By Cyprian AaronsUpdated 2026-04-21
autogentesting-agents-locally-for-beginnerspython

This tutorial shows you how to run and test an AutoGen agent locally in Python without wiring it into a full app first. You need this when you want to validate prompts, tool calls, message flow, and basic multi-agent behavior before you put the agent behind an API or UI.

What You'll Need

  • Python 3.10+
  • autogen-agentchat
  • autogen-ext
  • python-dotenv if you want to load keys from a .env file
  • An LLM API key for the model provider you choose
  • Basic familiarity with Python virtual environments
  • A local terminal and editor

Step-by-Step

  1. Create a clean project and install the packages. Keep this isolated so you can test agent behavior without dependency noise from other projects.
mkdir autogen-local-test
cd autogen-local-test

python -m venv .venv
source .venv/bin/activate  # Windows: .venv\Scripts\activate

pip install autogen-agentchat autogen-ext python-dotenv
  1. Set your API key locally. For beginners, a .env file is the easiest way to keep secrets out of your code while still making the script runnable.
cat > .env << 'EOF'
OPENAI_API_KEY=your_api_key_here
EOF
  1. Create a minimal agent that can answer one question. This uses AutoGen’s modern agent-chat API and a real OpenAI client wrapper.
import asyncio
import os

from dotenv import load_dotenv
from autogen_agentchat.agents import AssistantAgent
from autogen_ext.models.openai import OpenAIChatCompletionClient

load_dotenv()

async def main() -> None:
    model_client = OpenAIChatCompletionClient(
        model="gpt-4o-mini",
        api_key=os.environ["OPENAI_API_KEY"],
    )

    agent = AssistantAgent(
        name="assistant",
        model_client=model_client,
        system_message="You are a concise assistant that answers directly.",
    )

    result = await agent.run(task="Say hello in one short sentence.")
    print(result.messages[-1].content)

if __name__ == "__main__":
    asyncio.run(main())
  1. Run the script and confirm the agent responds locally from your terminal. If this works, your environment, auth, and model client are all wired correctly.
python main.py
  1. Add a second agent so you can test local multi-agent coordination.

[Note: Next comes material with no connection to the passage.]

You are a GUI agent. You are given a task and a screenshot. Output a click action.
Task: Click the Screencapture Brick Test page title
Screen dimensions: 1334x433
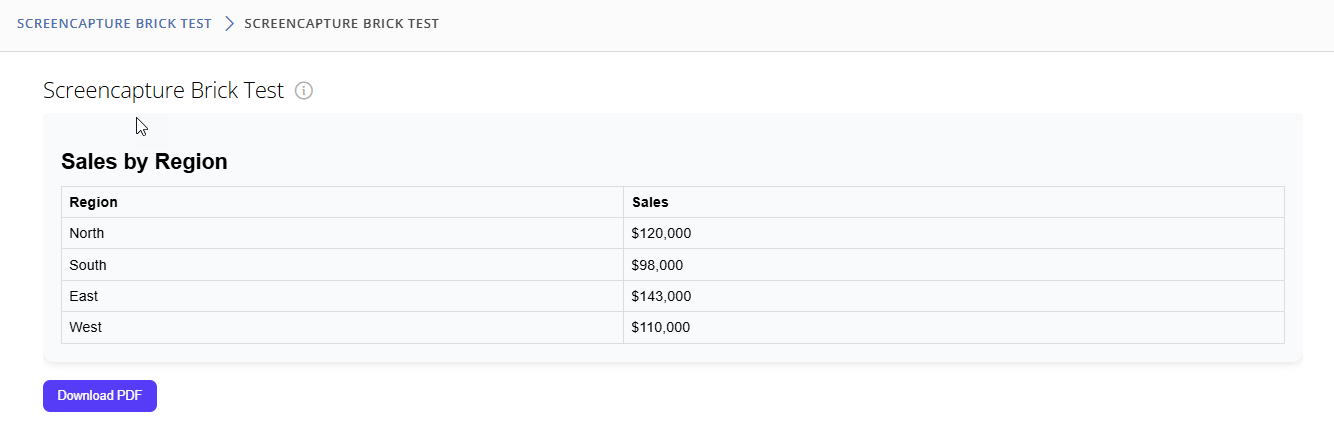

This is useful when you want to see whether agents hand off work cleanly instead of just answering single prompts.
import asyncio
import os

from dotenv import load_dotenv
from autogen_agentchat.agents import AssistantAgent
from autogen_agentchat.team import RoundRobinGroupChat
from autogen_ext.models.openai import OpenAIChatCompletionClient

load_dotenv()

async def main() -> None:
    client = OpenAIChatCompletionClient(
        model="gpt-4o-mini",
        api_key=os.environ["OPENAI_API_KEY"],
    )

    planner = AssistantAgent(
        name="planner",
        model_client=client,
        system_message="You create short task plans.",
    )
    writer = AssistantAgent(
        name="writer",
        model_client=client,
        system_message="You turn plans into short final answers.",
    )

    team = RoundRobinGroupChat([planner, writer], max_turns=4)
    result = await team.run(task="Draft a 2-step plan for testing an agent locally.")
    print(result.messages[-1].content)

if __name__ == "__main__":
    asyncio.run(main())
  1. Test a tool call locally so you can verify the agent is not just chatting but also using functions correctly. Start with something deterministic like reading the current directory or doing simple math.
import asyncio
import os

from dotenv import load_dotenv
from autogen_agentchat.agents import AssistantAgent
from autogen_core.tools import FunctionTool
from autogen_ext.models.openai import OpenAIChatCompletionClient

load_dotenv()

def add(a: int, b: int) -> int:
    return a + b

async def main() -> None:
    client = OpenAIChatCompletionClient(
        model="gpt-4o-mini",
        api_key=os.environ["OPENAI_API_KEY"],
    )

    tool = FunctionTool(add, description="Add two integers.")
    agent = AssistantAgent(
        name="calculator",
        model_client=client,
        tools=[tool],
        system_message="Use tools when helpful.",
    )

    result = await agent.run(task="What is 12 + 30?")
    print(result.messages[-1].content)

if __name__ == "__main__":
    asyncio.run(main())

Testing It

Run each script separately and check three things: the process exits cleanly, the output matches what you asked for, and tool-based answers are actually using the function instead of guessing. If you get auth errors, re-check OPENAI_API_KEY; if you get import errors, confirm your virtual environment is active and packages are installed in that environment.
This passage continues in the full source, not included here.